Über dieses für Frankreich, Belgien und Dänemark so zentrale Thema wurde nun zwei Tage lang verhandelt - ohne Erfolg. Für die französische Ministerin ist klar: "Wir müssen uns daher vorsorglich auf ein Scheitern der Gespräche vorbereiten." Neben Fischerei ist nach wie vor das sogenannte Level Playing Field umstritten, also die Frage, inwieweit Großbritannien künftig EU-Wettbewerbsregeln berücksichtigt und etwa Standards im Umweltschutz einhält.

Die zentrale Rolle, einen chaotischen No-Deal-Austritt zum Jahreswechsel abzuwenden, kommt damit auf Deutschland zu, das im Juli die EU-Ratspräsidentschaft übernimmt. Er gehe davon aus, dass der Brexit im September und Oktober "den Großteil der politischen Aufmerksamkeit absorbieren" werde, sagte der deutsche EU-Botschafter Michael Clauß am Donnerstag bei einer Online-Veranstaltung des European Policy Centre. Wie Barnier betont Clauß, dass die Zeit dränge: Damit ein Deal vom EU-Parlament ratifiziert werden könne, sollte er im Oktober fertig sein.

■ ■ ■ ■ ■

§ DEINE AUFGABE
Wiederhole den Text über die Brexit-Verhandlungen oben vollständig und Wort für Wort.

§ AUSZUG DATENSATZ
■ ■ ■ ■ ■

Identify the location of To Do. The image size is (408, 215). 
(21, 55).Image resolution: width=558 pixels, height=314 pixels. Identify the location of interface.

■ ■ ■ ■ ■

§ FERTIGE ANTWORT
Über dieses für Frankreich, Belgien und Dänemark so zentrale Thema wurde nun zwei Tage lang verhandelt - ohne Erfolg. Für die französische Ministerin ist klar: "Wir müssen uns daher vorsorglich auf ein Scheitern der Gespräche vorbereiten." Neben Fischerei ist nach wie vor das sogenannte Level Playing Field umstritten, also die Frage, inwieweit Großbritannien künftig EU-Wettbewerbsregeln berücksichtigt und etwa Standards im Umweltschutz einhält.

Die zentrale Rolle, einen chaotischen No-Deal-Austritt zum Jahreswechsel abzuwenden, kommt damit auf Deutschland zu, das im Juli die EU-Ratspräsidentschaft übernimmt. Er gehe davon aus, dass der Brexit im September und Oktober "den Großteil der politischen Aufmerksamkeit absorbieren" werde, sagte der deutsche EU-Botschafter Michael Clauß am Donnerstag bei einer Online-Veranstaltung des European Policy Centre. Wie Barnier betont Clauß, dass die Zeit dränge: Damit ein Deal vom EU-Parlament ratifiziert werden könne, sollte er im Oktober fertig sein.